The principle of Griffin was extended in Douglas v. California,28 in which the court held to be a denial of due process and equal protection a system whereby in the first appeal as of right from a conviction counsel was appointed to represent indigents only if the appellate court first examined the record and determined that counsel would be of advantage to the appellant. “There is lacking that equality demanded by the Fourteenth Amendment where the rich man, who appeals as of right, enjoys the benefit of counsel’s examination into the record, research of the law, and marshalling of arguments on his behalf, while the indigent, already burdened by a preliminary determination that his case is without merit, is forced to shift for himself.”29
From the beginning, Justice Harlan opposed reliance on the equal protection clause at all, arguing that a due process analysis was the proper criterion to follow. “It is said that a State cannot discriminate between the ‘rich’ and the ‘poor’ in its system of criminal appeals. That statement of course commands support, but it hardly sheds light on the true character of the problem confronting us here. . . . All that Illinois has done is to fail to alleviate the consequences of differences in economic circumstances that exist wholly apart from any state action.” A fee system neutral on its face was not a classification forbidden by the equal protection clause.[p.1918]“[N]o economic burden attendant upon the exercise of a privilege bears equally upon all, and in other circumstances the resulting differentiation is not treated as an invidious classification by the State, even though discrimination against ‘indigents’ by name would be unconstitutional.”30 As he protested in Douglas: “The States, of course, are prohibited by the Equal Protection Clause from discriminating between ‘rich’ and ‘poor’ as such in the formulation and application of their laws. But it is a far different thing to suggest that this provision prevents the State from adopting a law of general applicability that may affect the poor more harshly than it does the rich, or, on the other hand, from making some effort to redress economic imbalances while not eliminating them entirely.”31
Due process furnished the standard, Justice Harlan felt, for determining whether fundamental fairness had been denied.

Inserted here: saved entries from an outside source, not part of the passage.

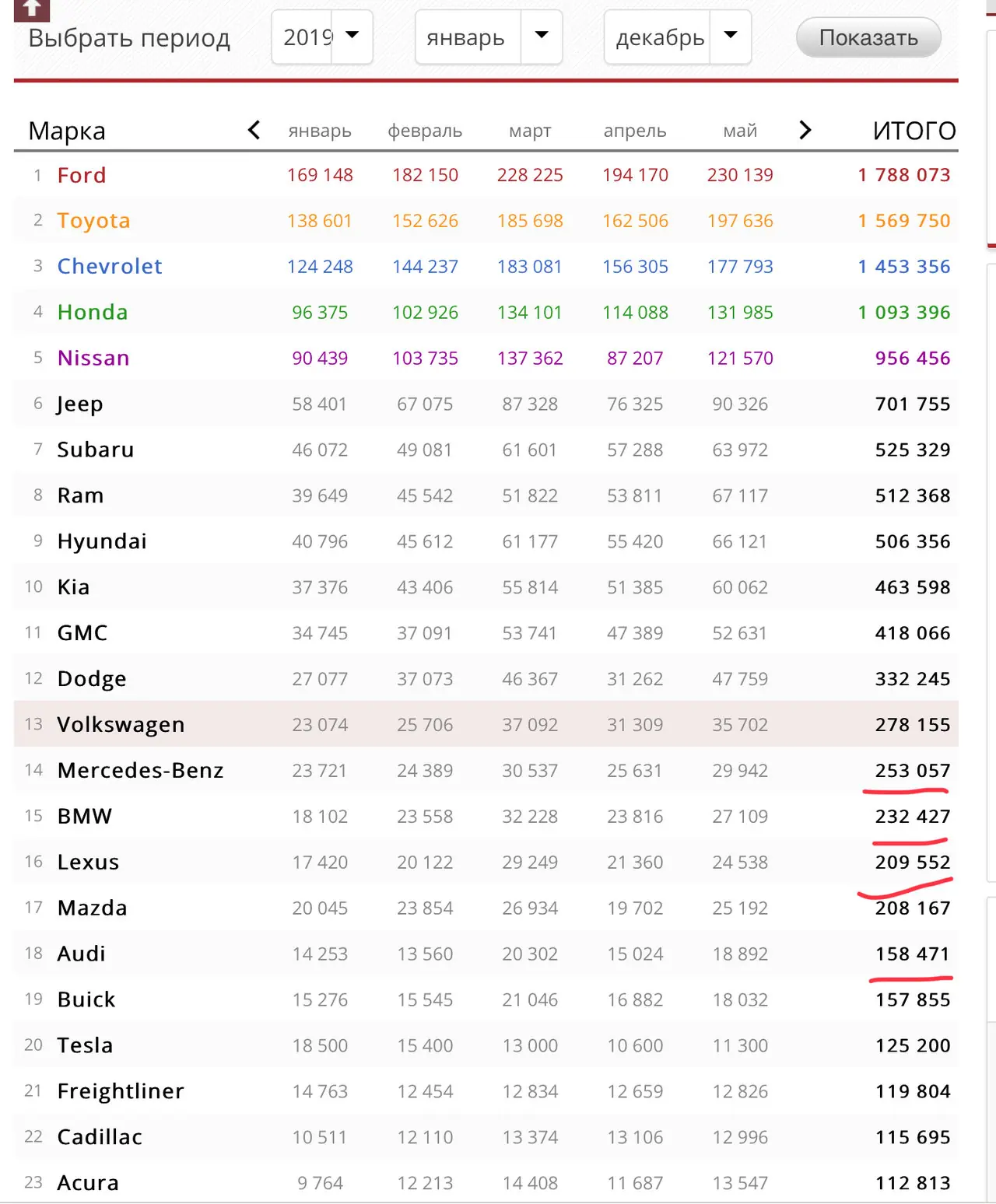Click the Марка column header
Viewport: 996px width, 1204px height.
click(x=67, y=131)
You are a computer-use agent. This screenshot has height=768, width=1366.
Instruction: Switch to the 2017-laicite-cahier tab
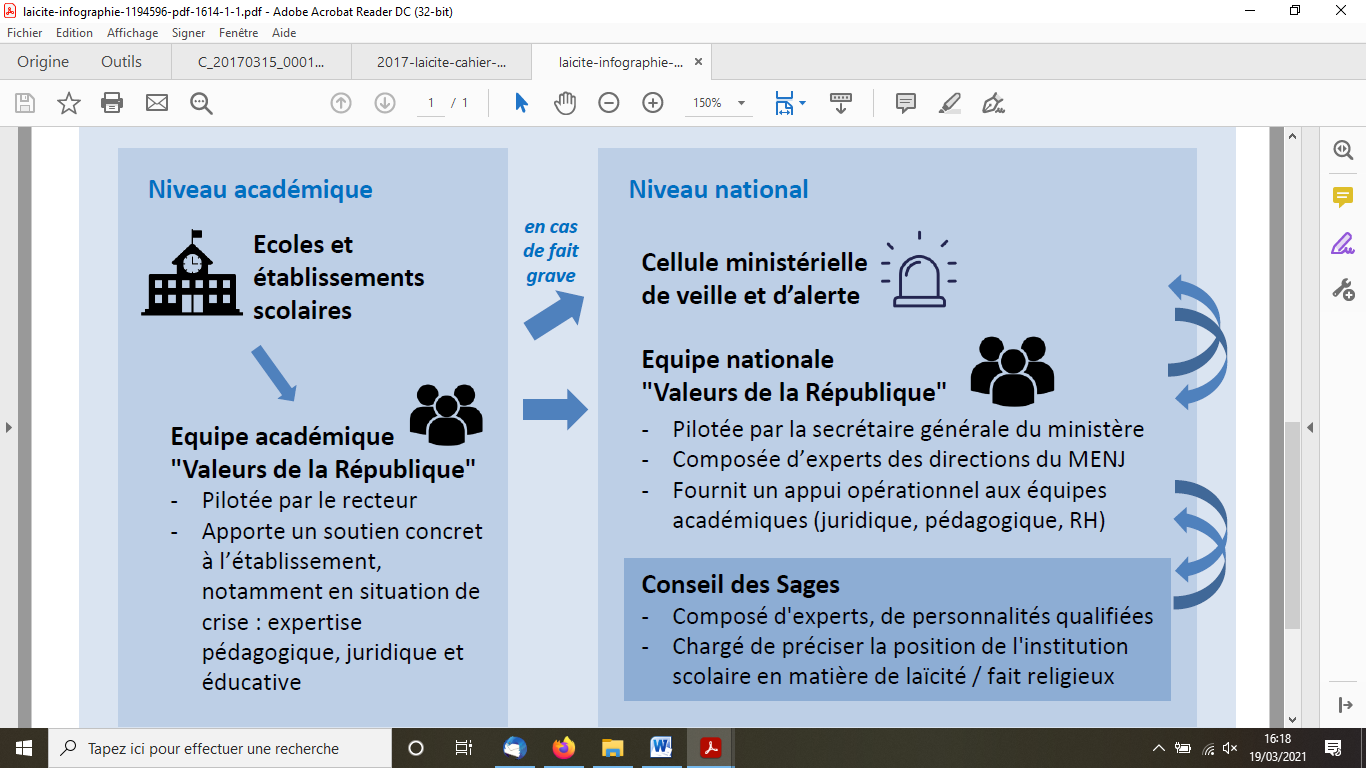click(x=441, y=62)
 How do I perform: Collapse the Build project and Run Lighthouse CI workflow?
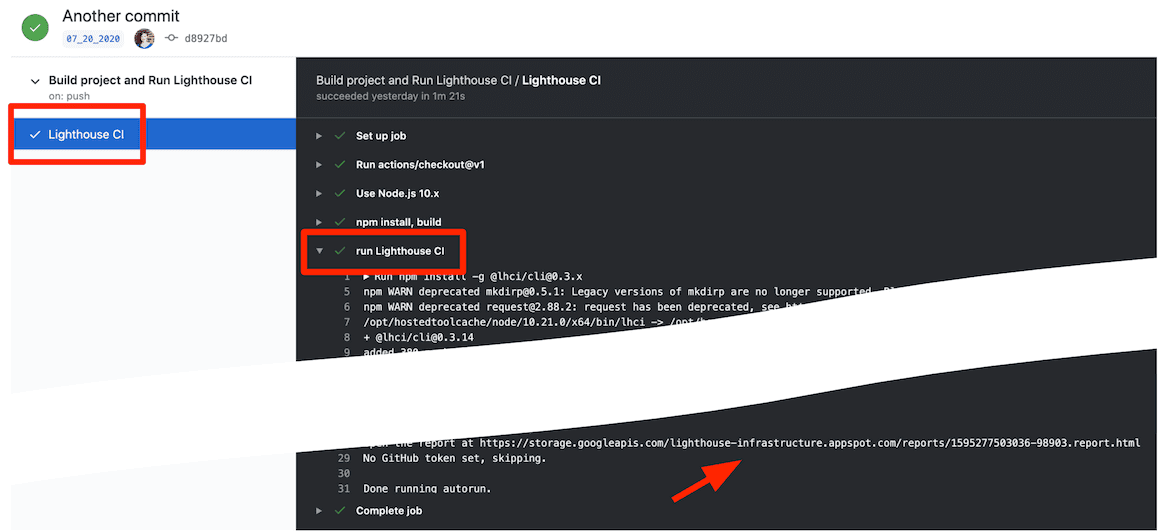pos(36,81)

Where an appeal was barred altogether by the imposition of a fee, the line might have been crossed to unfairness, but on the whole he did not see that a system which merely recognized differences between and among economic classes, which as in Douglas made an effort to ameliorate the fact of the differences by providing appellate scrutiny of cases of right, was a system which denied due process.32
The Court has reiterated that both due process and equal protection concerns are implicated by restrictions on indigents’ exercise of the right of appeal. “In cases like Griffin and Douglas, due process concerns were involved because the States involved had set up a system of appeals as of right but had refused to offer each defendant a fair opportunity to obtain an adjudication on the merits of his appeal. Equal protection concerns were involved because the State treated a class of defendants—indigent ones—differently for purposes of offering them a meaningful appeal.”33
Criminal Procedure.—“[I]t is now fundamental that, once established . . . avenues [of appellate review] must be kept free of unreasoned distinctions that can only impede open and equal access to the courts.”34 “In all cases the duty of the State is to provide the indigent as adequate and effective an appellate review as that given appellants with funds. . . .”35 No State may condition the right to appeal36 or the right to file a petition for habeas cor[p.1919]pus37 or other form of postconviction relief upon the payment of a docketing fee or some other type of fee when the petitioner has no means to pay. Similarly, although the States are not required to furnish full and complete transcripts of their trials to indigents when exerpted versions or some other adequate substitute is available, if a transcript is necessary to adequate review of a conviction, either on appeal or through procedures for postconviction relief, the transcript must be provided to indigent defendants or to others unable to pay.38 This right may not be denied by drawing a felony–misdemeanor distinction or by limiting it to those cases in which confinement is the penalty.39 A defendant’s right to counsel is to be protected as well as the similar right of the defendant with funds.40 The right to counsel on appeal necessarily means the right to effective assistance of counsel.41
But, deciding a point left unresolved in Douglas, the Court held that neither the due process nor the equal protection clause required a State to furnish counsel to a convicted defendant seeking, after he had exhausted his appeals of right, to obtain discretionary review of his case in the State’s higher courts or in the United States Supreme Court. Due process fairness does not re[p.1920]quire that after an appeal has been provided the State must always provide counsel to indigents at every stage. “Unfairness results only if indigents are singled out by the State and denied meaningful access to that system because of their poverty.” That essentially equal protection issue was decided against the defendant in the context of an appellate system in which one appeal could be taken as of right to an intermediate court, with counsel provided if necessary, and in which further appeals might be granted not primarily upon any conclusion about the result below but upon considerations of significant importance.42 Not even death row inmates have a constitutional right to an attorney to prepare a petition for collateral relief in state court.43
This right to legal assistance, especially in the context of the constitutional right to the writ of habeas corpus, means that in the absence of other adequate assistance, as through a functioning public defender system, a State may not deny prisoners legal assistance of another inmate44 and it must make available certain minimal legal materials.45
The Criminal Sentence.—A convicted defendant may not be imprisoned solely because of his indigency. Williams v. Illinois46 held that it was a denial of equal protection for a State to extend the term of imprisonment of a convicted defendant beyond the statutory maximum provided because he was unable to pay the fine which was also levied upon conviction. And Tate v. Short47 held that in situations in which no term of confinement is prescribed for an offense but only a fine, the court may not jail persons who cannot pay the fine, unless it is impossible to develop an alternative, such as installment payments or fines scaled to ability to pay. Willful refusal to pay may, however, be punished by confinement.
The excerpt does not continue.